> [Exercise] Wherever the word "agent" occurs in the listing below, copy that whole line.

> [Source material]
┄┄┄┄┄┄

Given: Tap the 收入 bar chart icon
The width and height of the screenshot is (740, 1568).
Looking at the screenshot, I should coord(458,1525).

┄┄┄┄┄┄

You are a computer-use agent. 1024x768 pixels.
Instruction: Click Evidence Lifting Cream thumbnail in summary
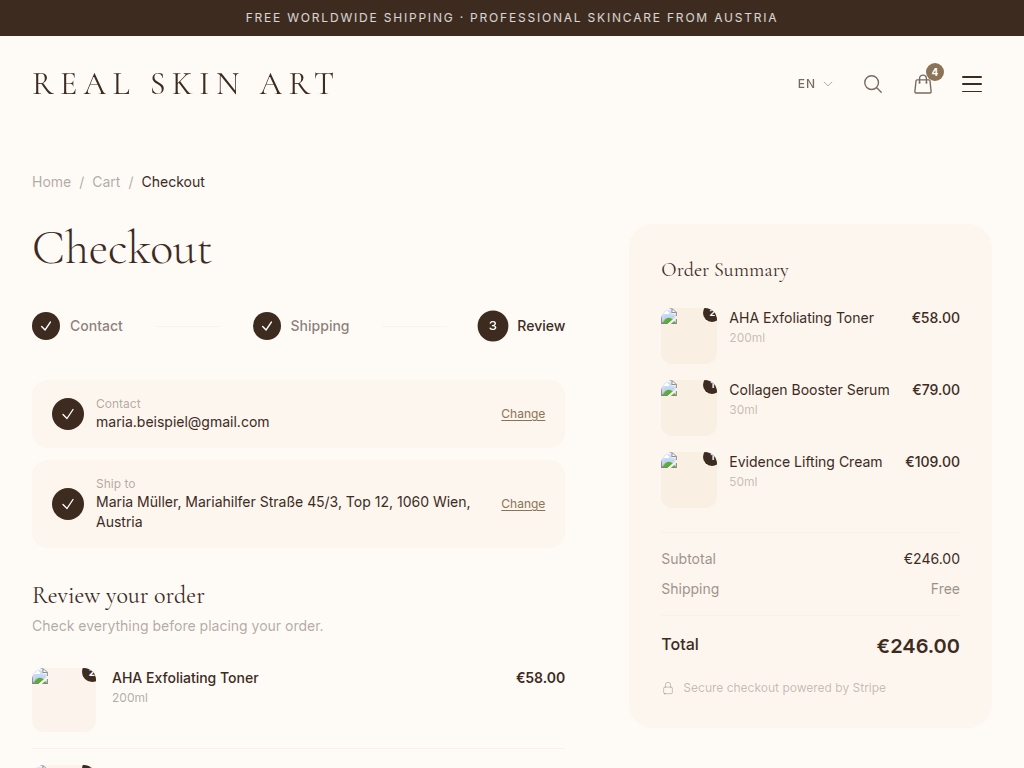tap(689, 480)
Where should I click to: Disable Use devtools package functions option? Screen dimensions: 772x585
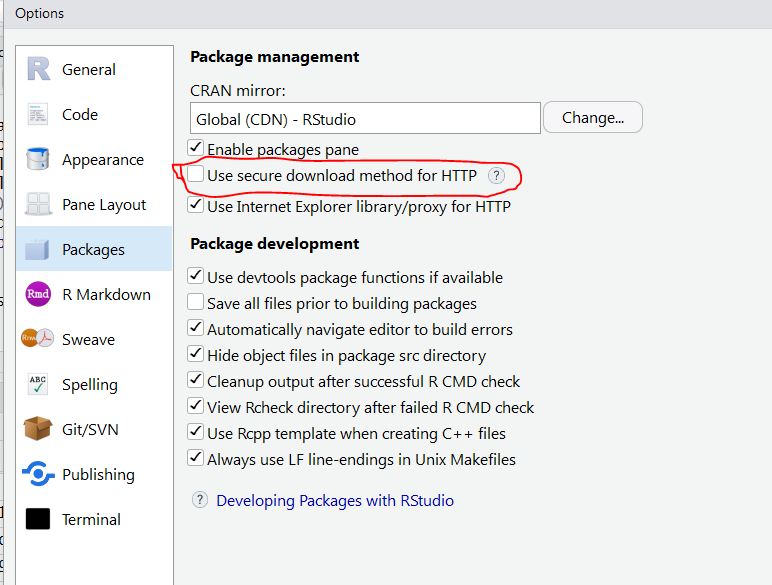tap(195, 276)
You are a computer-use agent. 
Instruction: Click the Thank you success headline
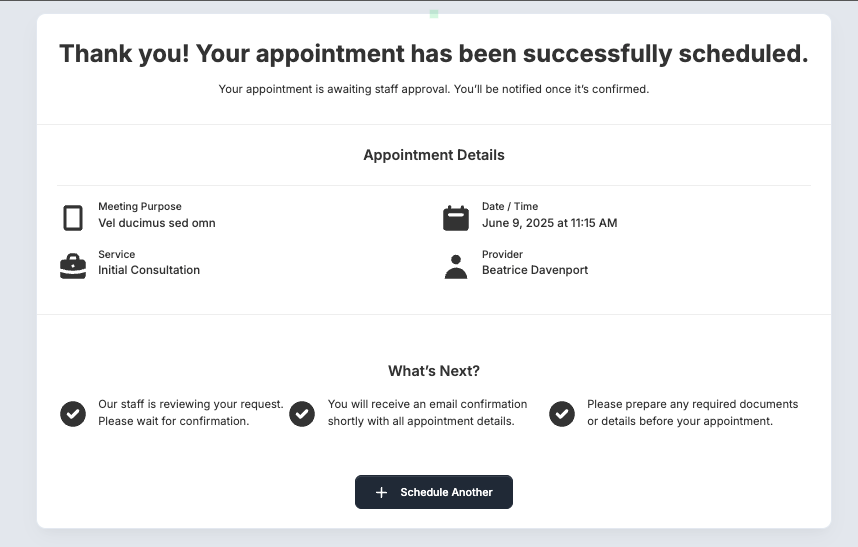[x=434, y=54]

┄┄┄┄┄┄

> [Result of this task]
You are a computer-use agent. 1024x768 pixels.
You are a computer-use agent. 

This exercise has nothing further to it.